The BBO is richer than stock AA5, but the 7F7 needle is leaner than the stock7DH3. It was supposed to give a more linear response. Leaner on the bottom, but richer on top.The jetting was developed for the Mojave. Qregon's Millican valley starts at 4,000 and goes up into the trees. 100mph in the desert valley, 30mph in the high desert forest. Never had a problem with loading up, blubbering, or fouling plugs.
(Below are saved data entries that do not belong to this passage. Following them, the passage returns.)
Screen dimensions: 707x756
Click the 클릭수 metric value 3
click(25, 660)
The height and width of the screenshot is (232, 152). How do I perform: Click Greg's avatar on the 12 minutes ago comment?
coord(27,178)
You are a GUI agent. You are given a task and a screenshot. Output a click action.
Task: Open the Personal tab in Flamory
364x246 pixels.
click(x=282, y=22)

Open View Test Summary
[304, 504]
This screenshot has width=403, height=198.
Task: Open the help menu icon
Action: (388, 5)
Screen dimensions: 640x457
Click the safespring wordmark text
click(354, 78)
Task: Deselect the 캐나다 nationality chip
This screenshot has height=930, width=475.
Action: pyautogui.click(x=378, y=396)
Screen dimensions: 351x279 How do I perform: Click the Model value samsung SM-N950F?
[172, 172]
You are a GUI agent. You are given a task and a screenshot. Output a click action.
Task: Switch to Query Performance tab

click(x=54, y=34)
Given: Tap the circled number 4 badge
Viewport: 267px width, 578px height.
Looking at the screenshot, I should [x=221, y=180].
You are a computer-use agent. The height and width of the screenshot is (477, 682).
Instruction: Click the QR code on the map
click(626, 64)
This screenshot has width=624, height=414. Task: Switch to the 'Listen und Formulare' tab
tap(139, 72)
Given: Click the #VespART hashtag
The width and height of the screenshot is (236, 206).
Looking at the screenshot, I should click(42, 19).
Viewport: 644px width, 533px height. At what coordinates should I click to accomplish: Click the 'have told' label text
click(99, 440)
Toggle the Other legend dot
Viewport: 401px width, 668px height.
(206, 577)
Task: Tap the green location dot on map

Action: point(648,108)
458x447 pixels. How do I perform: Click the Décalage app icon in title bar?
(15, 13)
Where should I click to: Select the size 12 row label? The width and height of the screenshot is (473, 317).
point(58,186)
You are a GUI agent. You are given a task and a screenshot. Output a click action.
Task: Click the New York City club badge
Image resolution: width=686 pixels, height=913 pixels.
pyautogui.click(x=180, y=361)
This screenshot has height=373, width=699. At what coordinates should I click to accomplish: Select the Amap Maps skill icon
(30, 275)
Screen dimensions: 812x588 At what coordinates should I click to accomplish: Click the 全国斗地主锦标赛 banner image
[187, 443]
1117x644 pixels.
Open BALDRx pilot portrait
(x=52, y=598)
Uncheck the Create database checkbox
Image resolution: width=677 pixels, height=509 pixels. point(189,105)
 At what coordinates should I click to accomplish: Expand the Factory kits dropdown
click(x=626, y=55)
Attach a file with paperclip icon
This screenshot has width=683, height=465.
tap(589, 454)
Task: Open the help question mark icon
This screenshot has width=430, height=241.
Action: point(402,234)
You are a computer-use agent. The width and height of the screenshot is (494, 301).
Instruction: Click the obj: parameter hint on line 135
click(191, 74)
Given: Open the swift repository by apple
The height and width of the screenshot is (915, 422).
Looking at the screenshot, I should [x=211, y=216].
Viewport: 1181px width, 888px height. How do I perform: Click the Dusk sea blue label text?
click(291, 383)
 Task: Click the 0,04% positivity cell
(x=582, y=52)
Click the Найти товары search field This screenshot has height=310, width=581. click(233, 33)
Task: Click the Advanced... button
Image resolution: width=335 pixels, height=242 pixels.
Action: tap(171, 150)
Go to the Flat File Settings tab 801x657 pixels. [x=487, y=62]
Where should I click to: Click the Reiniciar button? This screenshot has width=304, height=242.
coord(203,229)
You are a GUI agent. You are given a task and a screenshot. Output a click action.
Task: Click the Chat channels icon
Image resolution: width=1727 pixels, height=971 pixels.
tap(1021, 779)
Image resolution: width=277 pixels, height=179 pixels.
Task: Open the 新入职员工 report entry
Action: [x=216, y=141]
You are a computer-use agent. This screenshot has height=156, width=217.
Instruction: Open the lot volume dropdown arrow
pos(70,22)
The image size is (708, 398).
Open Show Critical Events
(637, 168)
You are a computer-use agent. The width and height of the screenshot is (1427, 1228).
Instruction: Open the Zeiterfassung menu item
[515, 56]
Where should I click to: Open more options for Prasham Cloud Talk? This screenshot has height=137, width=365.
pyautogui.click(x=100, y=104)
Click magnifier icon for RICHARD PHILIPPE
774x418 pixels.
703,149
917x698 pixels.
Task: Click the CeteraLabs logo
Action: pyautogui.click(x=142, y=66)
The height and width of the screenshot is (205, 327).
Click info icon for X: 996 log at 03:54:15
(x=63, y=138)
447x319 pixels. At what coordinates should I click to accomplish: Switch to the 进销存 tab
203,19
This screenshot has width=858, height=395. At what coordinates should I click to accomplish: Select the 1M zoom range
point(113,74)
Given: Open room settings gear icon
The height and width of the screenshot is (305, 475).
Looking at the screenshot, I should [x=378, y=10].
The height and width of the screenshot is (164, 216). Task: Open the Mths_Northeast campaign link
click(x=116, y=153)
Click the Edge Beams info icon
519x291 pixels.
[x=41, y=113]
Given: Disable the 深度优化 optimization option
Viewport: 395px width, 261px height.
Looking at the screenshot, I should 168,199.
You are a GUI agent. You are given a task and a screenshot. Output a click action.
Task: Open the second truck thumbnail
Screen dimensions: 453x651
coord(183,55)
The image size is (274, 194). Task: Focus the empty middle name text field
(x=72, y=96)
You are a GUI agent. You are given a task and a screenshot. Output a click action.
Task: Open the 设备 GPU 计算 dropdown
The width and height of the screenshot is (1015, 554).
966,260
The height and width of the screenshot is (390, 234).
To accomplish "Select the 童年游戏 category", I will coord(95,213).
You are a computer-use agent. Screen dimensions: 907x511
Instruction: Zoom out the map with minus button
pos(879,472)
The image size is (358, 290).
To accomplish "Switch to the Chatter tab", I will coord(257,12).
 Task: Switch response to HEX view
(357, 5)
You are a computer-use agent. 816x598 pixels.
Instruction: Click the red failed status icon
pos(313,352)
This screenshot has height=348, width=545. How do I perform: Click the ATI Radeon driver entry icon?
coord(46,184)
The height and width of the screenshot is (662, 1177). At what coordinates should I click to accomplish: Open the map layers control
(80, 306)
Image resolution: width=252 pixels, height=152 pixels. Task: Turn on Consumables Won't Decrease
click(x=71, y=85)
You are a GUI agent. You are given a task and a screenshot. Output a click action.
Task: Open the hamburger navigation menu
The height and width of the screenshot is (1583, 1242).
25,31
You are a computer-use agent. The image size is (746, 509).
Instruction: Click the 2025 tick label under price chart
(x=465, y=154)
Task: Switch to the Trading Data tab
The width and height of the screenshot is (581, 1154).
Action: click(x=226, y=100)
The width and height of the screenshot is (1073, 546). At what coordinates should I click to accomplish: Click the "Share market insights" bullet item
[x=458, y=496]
Or seizing. Raced my 85 500xc till replaced with a 430cr in 88. Can't remember fouling a plug and never seized it. It was still on standard bore. 1st open am in 85, 9th 30x in 86, 2nd 30x in 87.
 
Thanks again scoott! I'll give it a try. What kind of fork setup did you run? I'm about 235 less gear, so I'm sure it was different. Just want an idea of what worked. I' am looking to get the emulator system, but I gotta get the warden aka wife to sign off on it
smile.gif
 
Thanks again scoott! I'll give it a try. What kind of fork setup did you run? I'm about 235 less gear, so I'm sure it was different. Just want an idea of what worked. I' am looking to get the emulator system, but I gotta get the warden aka wife to sign off on it:)

Back in 85-88, I ran the Simon's anti-cavitation kit with the self-bleeding fork caps to hold down pressure buid-up. Oil was 10wt at 5 inches with 24lb springs. I weighed around 200 sans gear, but stand 6'3", which always caused leverage issues.

Nowadays I'm around 220 sans gear, can't find any of the old bits, so I run the 87-88 conventional forks with emulators with the stiffest orange? spring, 15w oil at 5 1/2" and the stiffest fork springs out of my collection cut 5" for a stiffer rate.

The 87-88 conventional forks are much better than the earlier forks. They have a teflon bushing like modern forks to address stiction, a bottoming cone set-up to help control end of stroke action, and rudimentary valving. The emulators work without ANY damping rod modification.

For off-road/ desert, the 87-88 Husky conventionals were better than the WP upside down forks. The WP were stiffer and turned without deflection, but the action on chop and rocks was terrible.